Exercise goal.
Edit the passage on laser-plasma acceleration from the words "An important aspect" through the words "to varying degrees." and give that part again with "modes" replaced by "components".

Exercise passage.
UC Berkeley

Laser-plasma interactions have become a rapidly growing area of modern plasma physics and an important subfield of it is laser-plasma acceleration. Using high-intensity lasers, one can drive a plasma structure with electric-field gradients three orders of magnitude higher than the gradients found in traditional, radio-frequency accelerators. This promises to enable great technological advances in medicine, spectroscopy, and experimental particle physics, as well as to open up new avenues of studying matter under extreme conditions.

An important aspect of laser-plasma acceleration is how the transverse electromagnetic field of the laser affects and drives an accelerated particle via longitudinal waves in the plasma. To understand how the laser interacts with the plasma, it is necessary to understand that the transverse characteristics of the laser dictate its longitudinal propagation dynamics. The transverse radiation field of the laser pulse can be described in various ways and decomposed into bases of orthogonal modes. The presence of multiple higher-order modes, copropagating through the plasma, leads to mode beating. Likewise, these modes propagate at different velocities through the plasma and are susceptible to nonlinear interactions with the plasma to varying degrees.

The primary objective of this thesis is to understand how higher-order laser modes interact with the plasma and with one another. In this work, we discuss the detrimental consequences that mode beating may have on a laser-plasma accelerator and how higher-order modes can be filtered out using specially designed plasma structures. Also discussed is how higher-order mode content can be controlled and utilized to shape and control the wakefields. These ideas are extended to the concept of the plasma undulator as a plasma-based light source. Lastly, we discuss how nonlinear effects can excite higher-order mode content as path to understanding laser pulse break up into multiple filaments.

Data provided.
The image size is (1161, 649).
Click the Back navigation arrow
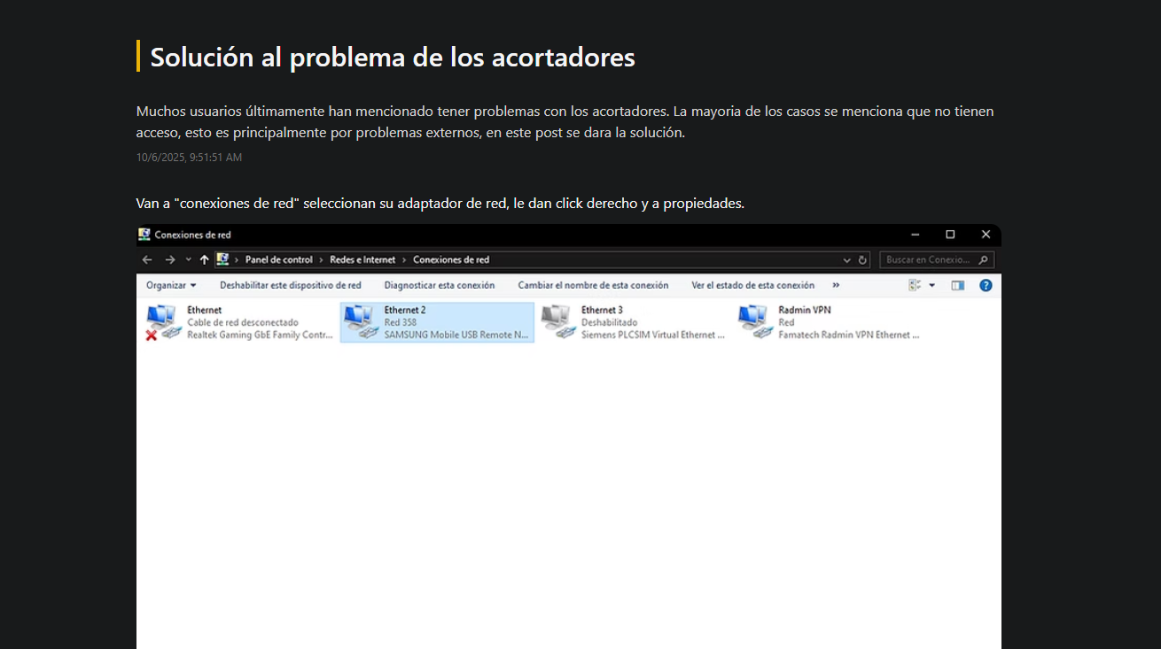(147, 259)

Solution to this exercise.
An important aspect of laser-plasma acceleration is how the transverse electromagnetic field of the laser affects and drives an accelerated particle via longitudinal waves in the plasma. To understand how the laser interacts with the plasma, it is necessary to understand that the transverse characteristics of the laser dictate its longitudinal propagation dynamics. The transverse radiation field of the laser pulse can be described in various ways and decomposed into bases of orthogonal components. The presence of multiple higher-order components, copropagating through the plasma, leads to mode beating. Likewise, these components propagate at different velocities through the plasma and are susceptible to nonlinear interactions with the plasma to varying degrees.